• Excerpt
I kinda see their point. Even looking at your own life, the mother/father/children family unit is incredibly strong and a driving force in society. While I don't necessarily agree that homosexual couples CAN'T do the exact same thing... if you were worried about losing everything it is that a traditional family stands for, you'd probably want to protect it.
So while I'm in full support of gay marriage... I empathize with what they think. I don't know if that even explains anything at all...
Posted by: Catholic | 16 November 2006 at 04:58 AM
I wish I had a rational answer, but I don't. I live in Massachusetts, the only state in the US that has legalized gay marriage. Not alliances, marriage. Women can call each other wife and wife, men can be husband and husband just as legally as husband and wife. They can raise children, they can get spousal benefits, they are in essence exactly like any other hetero married couple. It's been legal for almost 2 years now and there hasn't been ONE negative incident. More than 90 gay marriages have been performed in just my own town. And I say, good for them.

• Given task 1
In the listing, rename "briefcase" to "suitcase" in the lines between the one holding "How do I perform: Open 系统配置" and the one holding "Screen dimensions: 785x619 (x=727, y=596)", inclusive, and give those lines again with nothing else altered.
• Given task 2
Go on with the reader comments about gay marriage from the point where they stop.

• Data for processing
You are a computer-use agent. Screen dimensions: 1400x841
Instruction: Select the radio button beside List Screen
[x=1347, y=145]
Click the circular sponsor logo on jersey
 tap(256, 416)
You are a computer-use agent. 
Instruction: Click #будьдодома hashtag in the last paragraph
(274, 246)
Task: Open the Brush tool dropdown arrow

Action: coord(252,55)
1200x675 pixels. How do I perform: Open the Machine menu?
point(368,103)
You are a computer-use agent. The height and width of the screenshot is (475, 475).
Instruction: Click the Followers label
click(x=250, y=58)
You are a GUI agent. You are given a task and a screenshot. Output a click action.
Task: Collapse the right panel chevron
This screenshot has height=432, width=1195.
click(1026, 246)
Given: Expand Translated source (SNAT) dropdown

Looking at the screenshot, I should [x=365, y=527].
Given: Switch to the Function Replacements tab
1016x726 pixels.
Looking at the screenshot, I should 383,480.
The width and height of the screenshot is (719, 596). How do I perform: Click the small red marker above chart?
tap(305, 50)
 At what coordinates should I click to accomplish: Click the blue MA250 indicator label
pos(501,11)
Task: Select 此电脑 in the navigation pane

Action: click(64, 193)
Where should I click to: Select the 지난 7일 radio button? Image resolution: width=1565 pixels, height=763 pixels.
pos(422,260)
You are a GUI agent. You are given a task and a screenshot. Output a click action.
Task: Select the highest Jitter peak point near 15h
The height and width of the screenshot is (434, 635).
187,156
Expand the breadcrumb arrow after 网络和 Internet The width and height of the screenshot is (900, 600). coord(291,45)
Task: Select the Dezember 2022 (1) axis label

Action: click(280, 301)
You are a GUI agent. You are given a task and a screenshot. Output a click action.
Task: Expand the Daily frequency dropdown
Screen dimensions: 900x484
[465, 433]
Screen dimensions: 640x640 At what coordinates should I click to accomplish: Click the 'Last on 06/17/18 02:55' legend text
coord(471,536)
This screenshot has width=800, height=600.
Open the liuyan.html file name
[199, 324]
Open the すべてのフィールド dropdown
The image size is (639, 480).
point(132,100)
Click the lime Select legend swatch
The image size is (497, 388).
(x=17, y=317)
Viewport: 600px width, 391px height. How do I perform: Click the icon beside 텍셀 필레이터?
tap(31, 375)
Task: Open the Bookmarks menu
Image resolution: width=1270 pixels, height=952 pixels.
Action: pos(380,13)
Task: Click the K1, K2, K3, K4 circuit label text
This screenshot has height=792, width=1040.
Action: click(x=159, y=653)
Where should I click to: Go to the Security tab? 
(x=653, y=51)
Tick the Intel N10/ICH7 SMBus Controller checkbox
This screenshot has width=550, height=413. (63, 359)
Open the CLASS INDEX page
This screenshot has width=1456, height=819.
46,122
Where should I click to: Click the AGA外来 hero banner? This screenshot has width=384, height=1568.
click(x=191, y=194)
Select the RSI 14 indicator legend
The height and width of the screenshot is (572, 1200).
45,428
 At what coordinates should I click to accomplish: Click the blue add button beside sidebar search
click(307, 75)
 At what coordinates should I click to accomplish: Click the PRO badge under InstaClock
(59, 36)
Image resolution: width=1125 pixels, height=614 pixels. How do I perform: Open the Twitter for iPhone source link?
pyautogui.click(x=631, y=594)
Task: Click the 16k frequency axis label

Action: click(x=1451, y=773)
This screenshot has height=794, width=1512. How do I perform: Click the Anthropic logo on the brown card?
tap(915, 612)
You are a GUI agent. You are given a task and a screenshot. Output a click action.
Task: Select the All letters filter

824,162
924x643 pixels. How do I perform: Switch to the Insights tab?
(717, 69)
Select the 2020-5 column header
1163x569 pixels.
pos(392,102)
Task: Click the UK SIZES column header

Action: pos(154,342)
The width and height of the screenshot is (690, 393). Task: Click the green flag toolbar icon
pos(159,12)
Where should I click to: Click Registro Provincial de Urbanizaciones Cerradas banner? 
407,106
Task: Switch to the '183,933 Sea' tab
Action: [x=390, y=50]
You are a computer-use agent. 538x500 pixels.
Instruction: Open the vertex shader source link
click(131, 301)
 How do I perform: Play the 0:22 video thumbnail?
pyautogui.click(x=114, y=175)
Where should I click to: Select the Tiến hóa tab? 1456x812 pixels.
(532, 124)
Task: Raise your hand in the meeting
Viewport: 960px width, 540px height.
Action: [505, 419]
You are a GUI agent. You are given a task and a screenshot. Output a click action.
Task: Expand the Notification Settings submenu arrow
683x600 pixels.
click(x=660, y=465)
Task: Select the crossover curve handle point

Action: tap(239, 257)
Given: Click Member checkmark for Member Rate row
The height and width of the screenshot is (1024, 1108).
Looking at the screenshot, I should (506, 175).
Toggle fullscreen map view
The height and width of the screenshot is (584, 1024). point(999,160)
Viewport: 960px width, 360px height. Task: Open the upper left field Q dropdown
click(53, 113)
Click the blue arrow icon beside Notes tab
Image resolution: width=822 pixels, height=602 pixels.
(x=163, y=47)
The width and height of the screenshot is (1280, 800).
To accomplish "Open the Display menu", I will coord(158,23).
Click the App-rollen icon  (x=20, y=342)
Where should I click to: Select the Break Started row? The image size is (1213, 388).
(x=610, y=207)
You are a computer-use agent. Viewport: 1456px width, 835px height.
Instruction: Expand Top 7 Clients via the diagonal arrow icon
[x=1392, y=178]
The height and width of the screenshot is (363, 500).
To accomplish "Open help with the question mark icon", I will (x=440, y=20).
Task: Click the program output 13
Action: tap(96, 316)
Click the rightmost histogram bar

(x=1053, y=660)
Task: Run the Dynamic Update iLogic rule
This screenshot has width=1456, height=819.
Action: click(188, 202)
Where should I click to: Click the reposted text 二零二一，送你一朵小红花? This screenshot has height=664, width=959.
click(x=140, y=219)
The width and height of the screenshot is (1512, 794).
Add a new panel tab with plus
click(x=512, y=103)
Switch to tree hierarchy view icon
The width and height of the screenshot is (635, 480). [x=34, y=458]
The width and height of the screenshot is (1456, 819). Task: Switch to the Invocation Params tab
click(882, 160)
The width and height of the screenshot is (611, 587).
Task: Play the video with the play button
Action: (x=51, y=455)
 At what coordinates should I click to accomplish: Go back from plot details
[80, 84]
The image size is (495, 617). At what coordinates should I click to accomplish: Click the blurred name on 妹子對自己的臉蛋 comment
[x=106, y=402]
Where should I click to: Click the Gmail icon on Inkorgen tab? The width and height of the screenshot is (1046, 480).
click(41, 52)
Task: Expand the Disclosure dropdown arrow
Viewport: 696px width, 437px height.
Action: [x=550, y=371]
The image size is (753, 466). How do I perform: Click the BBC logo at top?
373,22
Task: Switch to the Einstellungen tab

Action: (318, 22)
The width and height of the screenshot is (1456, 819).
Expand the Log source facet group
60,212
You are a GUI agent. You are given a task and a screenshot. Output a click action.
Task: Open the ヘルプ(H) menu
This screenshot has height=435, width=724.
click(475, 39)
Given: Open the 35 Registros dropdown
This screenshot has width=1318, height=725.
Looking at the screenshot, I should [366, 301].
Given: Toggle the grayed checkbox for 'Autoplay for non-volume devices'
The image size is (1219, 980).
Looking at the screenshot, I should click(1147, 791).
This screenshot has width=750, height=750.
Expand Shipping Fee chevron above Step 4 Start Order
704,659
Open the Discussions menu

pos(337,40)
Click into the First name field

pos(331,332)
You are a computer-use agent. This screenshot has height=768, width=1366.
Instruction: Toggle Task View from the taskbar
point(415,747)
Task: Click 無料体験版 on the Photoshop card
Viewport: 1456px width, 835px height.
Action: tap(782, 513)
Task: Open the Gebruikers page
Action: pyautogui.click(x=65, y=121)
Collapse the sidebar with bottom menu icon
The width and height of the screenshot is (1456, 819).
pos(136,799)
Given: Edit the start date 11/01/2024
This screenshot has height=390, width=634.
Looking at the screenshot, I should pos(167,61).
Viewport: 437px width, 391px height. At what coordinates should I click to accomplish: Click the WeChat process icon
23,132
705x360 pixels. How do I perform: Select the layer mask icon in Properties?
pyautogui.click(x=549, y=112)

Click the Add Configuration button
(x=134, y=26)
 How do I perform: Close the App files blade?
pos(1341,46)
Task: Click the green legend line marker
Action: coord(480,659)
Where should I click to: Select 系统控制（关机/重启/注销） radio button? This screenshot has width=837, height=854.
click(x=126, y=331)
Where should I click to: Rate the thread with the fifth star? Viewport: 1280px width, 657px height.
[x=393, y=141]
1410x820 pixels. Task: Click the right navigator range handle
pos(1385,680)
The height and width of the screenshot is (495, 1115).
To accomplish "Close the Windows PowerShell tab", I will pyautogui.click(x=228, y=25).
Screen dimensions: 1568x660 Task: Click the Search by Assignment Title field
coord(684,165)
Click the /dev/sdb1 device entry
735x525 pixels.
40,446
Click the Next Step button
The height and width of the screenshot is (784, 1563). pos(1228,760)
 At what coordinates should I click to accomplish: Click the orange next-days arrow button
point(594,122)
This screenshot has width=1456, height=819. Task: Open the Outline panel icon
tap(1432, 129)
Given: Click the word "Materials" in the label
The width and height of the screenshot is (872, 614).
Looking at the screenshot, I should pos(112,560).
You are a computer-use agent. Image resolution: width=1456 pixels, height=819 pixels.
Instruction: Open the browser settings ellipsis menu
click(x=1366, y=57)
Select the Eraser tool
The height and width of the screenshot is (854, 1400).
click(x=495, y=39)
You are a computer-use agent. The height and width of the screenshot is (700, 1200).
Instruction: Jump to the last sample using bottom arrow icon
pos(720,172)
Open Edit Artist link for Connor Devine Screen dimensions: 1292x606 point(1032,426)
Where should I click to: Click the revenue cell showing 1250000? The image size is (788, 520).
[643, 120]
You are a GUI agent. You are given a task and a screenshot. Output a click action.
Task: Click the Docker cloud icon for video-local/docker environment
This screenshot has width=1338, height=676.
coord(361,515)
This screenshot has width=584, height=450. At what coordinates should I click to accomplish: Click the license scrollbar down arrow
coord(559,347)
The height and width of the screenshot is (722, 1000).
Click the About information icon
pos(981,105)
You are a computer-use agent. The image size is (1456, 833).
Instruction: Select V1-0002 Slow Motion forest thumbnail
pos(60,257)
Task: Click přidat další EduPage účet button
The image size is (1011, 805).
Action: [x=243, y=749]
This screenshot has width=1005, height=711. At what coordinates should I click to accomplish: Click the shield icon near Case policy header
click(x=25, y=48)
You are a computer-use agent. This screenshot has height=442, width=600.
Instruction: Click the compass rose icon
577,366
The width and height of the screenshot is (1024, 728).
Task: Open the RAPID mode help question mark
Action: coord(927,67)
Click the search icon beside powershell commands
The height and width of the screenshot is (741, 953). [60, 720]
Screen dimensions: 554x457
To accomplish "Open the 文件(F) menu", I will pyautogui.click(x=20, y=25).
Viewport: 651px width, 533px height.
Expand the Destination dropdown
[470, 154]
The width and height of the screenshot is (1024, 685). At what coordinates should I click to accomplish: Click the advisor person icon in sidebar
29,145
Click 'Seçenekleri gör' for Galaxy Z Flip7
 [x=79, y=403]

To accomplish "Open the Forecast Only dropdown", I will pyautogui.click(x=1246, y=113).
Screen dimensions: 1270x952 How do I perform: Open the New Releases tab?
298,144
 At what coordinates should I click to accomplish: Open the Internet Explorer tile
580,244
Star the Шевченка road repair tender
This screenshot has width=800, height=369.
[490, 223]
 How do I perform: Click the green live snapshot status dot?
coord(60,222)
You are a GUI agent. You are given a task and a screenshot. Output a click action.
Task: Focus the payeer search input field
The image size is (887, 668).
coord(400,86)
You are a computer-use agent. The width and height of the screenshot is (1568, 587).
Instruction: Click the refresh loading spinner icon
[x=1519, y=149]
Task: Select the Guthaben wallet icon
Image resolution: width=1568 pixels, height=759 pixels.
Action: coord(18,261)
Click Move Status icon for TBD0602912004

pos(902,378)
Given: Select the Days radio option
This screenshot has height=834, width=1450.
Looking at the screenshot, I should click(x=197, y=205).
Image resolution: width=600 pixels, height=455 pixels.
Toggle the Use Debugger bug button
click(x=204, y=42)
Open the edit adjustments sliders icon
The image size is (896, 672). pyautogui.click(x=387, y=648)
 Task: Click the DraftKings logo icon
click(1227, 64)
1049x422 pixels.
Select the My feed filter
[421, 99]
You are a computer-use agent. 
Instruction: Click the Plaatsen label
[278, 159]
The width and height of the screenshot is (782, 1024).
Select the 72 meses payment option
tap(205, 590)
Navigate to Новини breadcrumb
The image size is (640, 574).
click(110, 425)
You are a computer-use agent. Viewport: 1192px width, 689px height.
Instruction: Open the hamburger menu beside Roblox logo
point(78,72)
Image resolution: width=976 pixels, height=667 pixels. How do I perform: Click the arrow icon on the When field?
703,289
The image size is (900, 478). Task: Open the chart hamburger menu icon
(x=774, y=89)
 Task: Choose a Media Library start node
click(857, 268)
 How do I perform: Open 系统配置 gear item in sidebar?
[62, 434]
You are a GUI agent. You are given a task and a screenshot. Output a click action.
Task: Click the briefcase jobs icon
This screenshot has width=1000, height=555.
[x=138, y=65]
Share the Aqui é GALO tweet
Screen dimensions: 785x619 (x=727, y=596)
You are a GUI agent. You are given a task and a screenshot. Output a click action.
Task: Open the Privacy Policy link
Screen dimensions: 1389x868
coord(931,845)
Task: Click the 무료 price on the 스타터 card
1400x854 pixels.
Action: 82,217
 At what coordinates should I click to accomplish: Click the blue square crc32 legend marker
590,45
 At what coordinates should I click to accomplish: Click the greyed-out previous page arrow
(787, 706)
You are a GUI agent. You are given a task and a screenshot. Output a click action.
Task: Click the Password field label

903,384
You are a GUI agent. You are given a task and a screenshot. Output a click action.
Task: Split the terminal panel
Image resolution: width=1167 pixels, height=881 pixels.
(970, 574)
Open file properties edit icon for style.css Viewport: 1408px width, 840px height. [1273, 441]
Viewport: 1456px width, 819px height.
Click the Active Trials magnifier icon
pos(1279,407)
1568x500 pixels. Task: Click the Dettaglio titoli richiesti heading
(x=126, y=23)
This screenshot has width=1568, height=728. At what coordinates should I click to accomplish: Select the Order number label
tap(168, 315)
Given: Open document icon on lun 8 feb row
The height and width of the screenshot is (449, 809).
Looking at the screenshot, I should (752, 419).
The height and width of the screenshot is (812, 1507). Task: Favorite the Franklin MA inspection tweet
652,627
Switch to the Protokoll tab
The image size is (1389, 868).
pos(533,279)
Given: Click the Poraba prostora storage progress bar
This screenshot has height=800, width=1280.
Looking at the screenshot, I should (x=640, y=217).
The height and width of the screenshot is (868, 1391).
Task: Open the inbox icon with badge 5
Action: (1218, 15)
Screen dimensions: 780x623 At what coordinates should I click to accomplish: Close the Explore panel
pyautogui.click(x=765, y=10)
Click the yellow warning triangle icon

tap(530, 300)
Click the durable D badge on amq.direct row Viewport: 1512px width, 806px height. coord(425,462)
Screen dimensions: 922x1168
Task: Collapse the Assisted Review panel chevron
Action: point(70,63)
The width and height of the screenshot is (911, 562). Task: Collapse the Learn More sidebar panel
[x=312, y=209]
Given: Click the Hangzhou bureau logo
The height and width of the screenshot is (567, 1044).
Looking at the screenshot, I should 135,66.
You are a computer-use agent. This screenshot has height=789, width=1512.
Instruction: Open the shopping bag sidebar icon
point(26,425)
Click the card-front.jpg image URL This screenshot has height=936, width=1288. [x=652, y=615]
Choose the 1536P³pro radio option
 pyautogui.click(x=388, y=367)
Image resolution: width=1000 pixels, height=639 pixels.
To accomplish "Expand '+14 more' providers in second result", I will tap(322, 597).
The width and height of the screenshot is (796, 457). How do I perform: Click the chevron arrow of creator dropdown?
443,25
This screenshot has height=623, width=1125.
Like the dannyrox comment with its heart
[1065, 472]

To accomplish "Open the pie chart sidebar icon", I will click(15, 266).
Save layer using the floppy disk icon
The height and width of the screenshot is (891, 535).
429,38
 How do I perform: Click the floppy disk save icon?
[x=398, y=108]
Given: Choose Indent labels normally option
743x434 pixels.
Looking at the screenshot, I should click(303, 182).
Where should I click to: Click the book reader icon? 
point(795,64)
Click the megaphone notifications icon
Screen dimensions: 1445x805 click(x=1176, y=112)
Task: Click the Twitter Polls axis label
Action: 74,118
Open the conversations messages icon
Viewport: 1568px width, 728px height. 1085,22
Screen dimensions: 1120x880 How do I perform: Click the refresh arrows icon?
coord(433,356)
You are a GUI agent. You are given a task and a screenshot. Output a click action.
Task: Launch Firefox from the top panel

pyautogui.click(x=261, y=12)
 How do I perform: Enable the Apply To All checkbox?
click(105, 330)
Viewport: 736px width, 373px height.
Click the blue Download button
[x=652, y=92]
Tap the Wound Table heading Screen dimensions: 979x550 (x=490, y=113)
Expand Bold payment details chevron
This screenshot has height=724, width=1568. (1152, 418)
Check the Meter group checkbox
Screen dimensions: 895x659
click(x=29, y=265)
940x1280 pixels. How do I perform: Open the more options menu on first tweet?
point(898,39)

• Expected output 1
 How do I perform: Open 系统配置 gear item in sidebar?
[62, 434]
You are a GUI agent. You are given a task and a screenshot. Output a click action.
Task: Click the suitcase jobs icon
This screenshot has width=1000, height=555.
[x=138, y=65]
Share the Aqui é GALO tweet
Screen dimensions: 785x619 (x=727, y=596)

• Expected output 2
But our state legislature is having issues and they just convened to try and overrule gay marriage again this week. Didn't work, thank goodness, and it appears to be a dead issue for a while, but our state is overwhelmingly Catholic, and that does tend to affect people's outlook on gay marriage.
Posted by: margalit | 16 November 2006 at 05:41 AM
Oh, and to Linda the "Christian" who deems that any marriage out of Christianity isn't sancitifed, I remind her that Judaism was a religion way before "Christianity" and that if she indeed believes that Jewish marriages don't count, then I guess all those early Christians, who were actually Jews, didn't have legal marriages. Meaning that their children were Mumzers, bastards, and that is carried along the lineage through time. In other words, Linda, you're a Mumzer! Hmmm, maybe this whole Christians are better than everyone else 'tude might actually have some bite to it. What a Maroon.